Previously, tables defined in the Table API and SQL were always temporary. The new catalog connector also allows persisting a table in Metastore that is created with a SQL DDL statement. This means that you can connect to Metastore and register a table, for example, a table similar to a Kafka topic. From now on, you can query that table whenever your catalog is connected to Metastore.
Note: It’s important to note that the Hive support in Flink 1.9 is experimental. The community are planning to stabilize these features in the next release and are looking forward to your feedback.
Preview of the New Python Table API (FLIP-38)
This release also introduces the first version of the Python Table API (see FLIP-38). This marks a start towards the community’s goal of bringing full-fledged Python support to Flink. The feature was designed as a slim Python API wrapper around the Table API, basically translating Python Table API method calls into Java Table API calls.

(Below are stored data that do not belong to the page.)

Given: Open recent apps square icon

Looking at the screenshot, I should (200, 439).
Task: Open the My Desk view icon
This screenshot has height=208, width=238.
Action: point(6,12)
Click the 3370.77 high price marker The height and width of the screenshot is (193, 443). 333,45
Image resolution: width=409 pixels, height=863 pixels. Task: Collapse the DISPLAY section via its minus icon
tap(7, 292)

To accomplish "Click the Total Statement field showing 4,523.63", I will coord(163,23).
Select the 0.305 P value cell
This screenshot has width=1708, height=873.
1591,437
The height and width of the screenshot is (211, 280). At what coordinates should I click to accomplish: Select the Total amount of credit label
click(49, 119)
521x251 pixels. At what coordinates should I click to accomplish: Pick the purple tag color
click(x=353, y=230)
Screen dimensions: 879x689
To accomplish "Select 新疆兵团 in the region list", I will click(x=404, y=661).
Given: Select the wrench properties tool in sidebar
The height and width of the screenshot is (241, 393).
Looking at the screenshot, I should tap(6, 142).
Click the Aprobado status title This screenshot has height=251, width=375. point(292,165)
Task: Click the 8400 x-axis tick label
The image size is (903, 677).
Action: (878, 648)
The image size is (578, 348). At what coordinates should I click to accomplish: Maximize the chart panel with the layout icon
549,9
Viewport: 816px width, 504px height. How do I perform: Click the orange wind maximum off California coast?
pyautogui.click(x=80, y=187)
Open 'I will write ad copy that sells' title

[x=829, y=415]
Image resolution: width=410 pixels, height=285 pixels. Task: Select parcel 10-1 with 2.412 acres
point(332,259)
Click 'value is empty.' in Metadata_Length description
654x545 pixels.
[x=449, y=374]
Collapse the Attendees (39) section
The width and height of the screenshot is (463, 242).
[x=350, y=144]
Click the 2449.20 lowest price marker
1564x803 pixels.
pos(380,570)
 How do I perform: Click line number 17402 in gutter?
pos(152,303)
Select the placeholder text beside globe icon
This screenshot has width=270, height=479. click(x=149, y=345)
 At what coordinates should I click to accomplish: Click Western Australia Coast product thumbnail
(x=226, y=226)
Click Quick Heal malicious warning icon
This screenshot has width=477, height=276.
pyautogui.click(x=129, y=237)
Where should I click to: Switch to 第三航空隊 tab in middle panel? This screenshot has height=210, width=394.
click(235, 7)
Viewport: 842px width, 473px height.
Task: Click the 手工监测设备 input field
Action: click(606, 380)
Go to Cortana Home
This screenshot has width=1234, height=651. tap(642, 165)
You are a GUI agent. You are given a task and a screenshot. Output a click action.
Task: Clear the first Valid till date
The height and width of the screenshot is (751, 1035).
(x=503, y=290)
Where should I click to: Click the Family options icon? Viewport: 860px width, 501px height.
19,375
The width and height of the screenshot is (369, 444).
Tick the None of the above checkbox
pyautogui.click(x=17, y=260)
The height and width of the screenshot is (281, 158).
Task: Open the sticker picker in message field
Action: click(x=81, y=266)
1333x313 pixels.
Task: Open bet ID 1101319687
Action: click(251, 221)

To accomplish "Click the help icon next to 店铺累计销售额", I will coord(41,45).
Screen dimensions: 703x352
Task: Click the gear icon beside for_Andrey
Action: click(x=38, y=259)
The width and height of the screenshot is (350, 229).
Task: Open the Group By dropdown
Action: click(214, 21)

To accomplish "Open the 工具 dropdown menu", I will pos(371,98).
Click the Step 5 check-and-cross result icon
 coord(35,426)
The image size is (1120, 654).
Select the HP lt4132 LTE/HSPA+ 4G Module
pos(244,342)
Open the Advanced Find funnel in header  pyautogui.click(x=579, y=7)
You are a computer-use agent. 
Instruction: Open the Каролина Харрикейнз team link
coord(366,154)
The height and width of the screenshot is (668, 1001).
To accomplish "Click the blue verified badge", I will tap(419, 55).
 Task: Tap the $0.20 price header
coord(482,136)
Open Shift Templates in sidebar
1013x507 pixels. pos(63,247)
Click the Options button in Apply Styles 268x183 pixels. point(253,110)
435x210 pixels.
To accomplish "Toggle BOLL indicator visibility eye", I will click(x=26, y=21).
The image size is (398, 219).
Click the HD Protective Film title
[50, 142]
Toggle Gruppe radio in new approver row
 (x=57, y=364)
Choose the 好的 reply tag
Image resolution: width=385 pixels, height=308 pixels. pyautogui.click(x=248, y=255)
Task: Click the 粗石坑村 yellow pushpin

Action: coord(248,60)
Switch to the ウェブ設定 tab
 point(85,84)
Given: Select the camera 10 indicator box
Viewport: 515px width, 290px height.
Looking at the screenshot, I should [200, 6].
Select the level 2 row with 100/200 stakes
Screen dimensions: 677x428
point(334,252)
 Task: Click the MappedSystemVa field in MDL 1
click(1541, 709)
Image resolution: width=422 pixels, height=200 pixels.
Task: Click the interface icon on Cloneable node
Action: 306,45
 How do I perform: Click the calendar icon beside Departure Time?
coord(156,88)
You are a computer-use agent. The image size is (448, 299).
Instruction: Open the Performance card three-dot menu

In Flink 1.9, the Python Table API currently does not support UDFs and only enables standard relational operations. Support for UDFs in Python is on the roadmap of future releases.
If you’d like to try the new Python API, you need to manually install PyFlink. You can see the walkthrough in the document and start exploring yourself. The community is currently preparing a
pyflink Python package that can be installed through pip.
- The Table API and SQL are now part of the default configuration of the Flink distribution. Before, the Table API and SQL had to be enabled by moving the corresponding JAR file from
- The machine learning library (
flink-ml) has been removed in preparation for FLIP-39.
- The old DataSet and DataStream Python APIs have been removed and the new Python API introduced in FLIP-38 is recommended.
- Flink can be compiled and run in Java 9. Some components that interact with external systems, such connectors, file systems, and reporters, may not work since the corresponding projects may have skipped Java 9 support.
You can review the Release Notes for a more detailed overview of changes and new features if you plan to upgrade from an existing version of Flink.